[TASK REQUIREMENTS] Wherever the word "Click" occurs in the listing below, copy that whole line.

[SOURCE INFORMATION]
- Opening Delimiter -

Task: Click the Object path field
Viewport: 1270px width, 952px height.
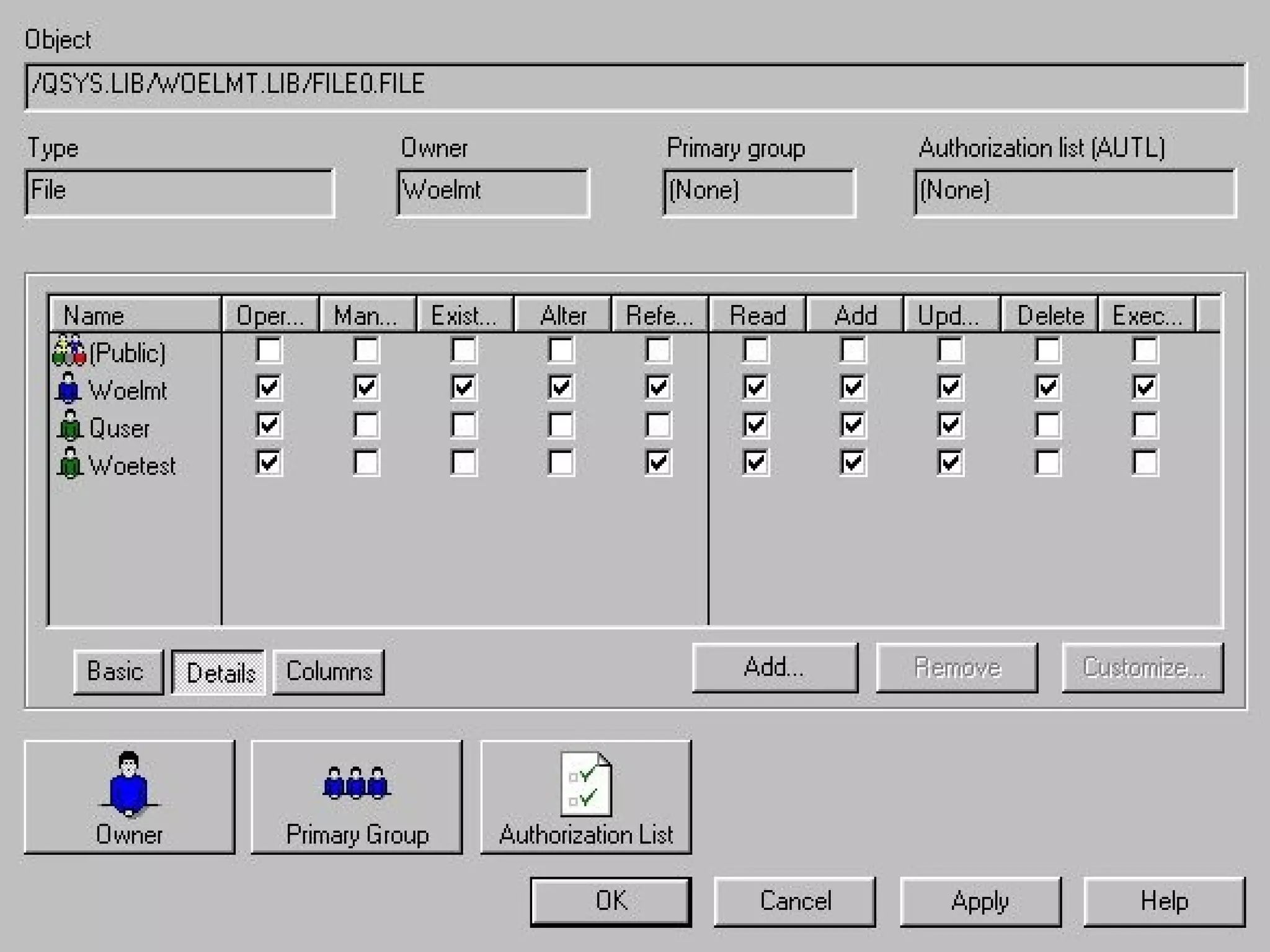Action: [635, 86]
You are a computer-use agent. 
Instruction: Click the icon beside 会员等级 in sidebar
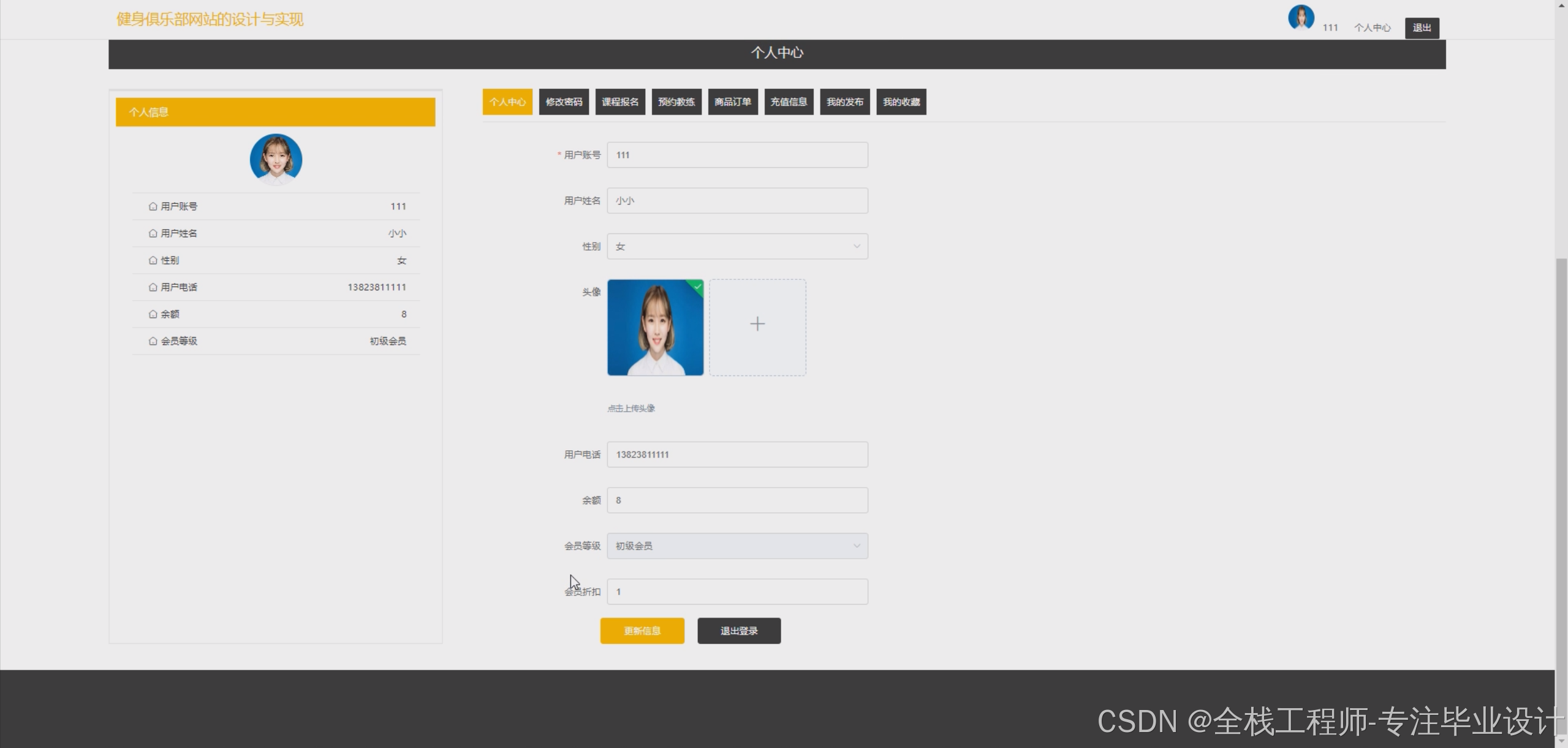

- Closing Delimiter -

[OUTPUT OF THE TASK]
Task: Click the Object path field
Instruction: Click the icon beside 会员等级 in sidebar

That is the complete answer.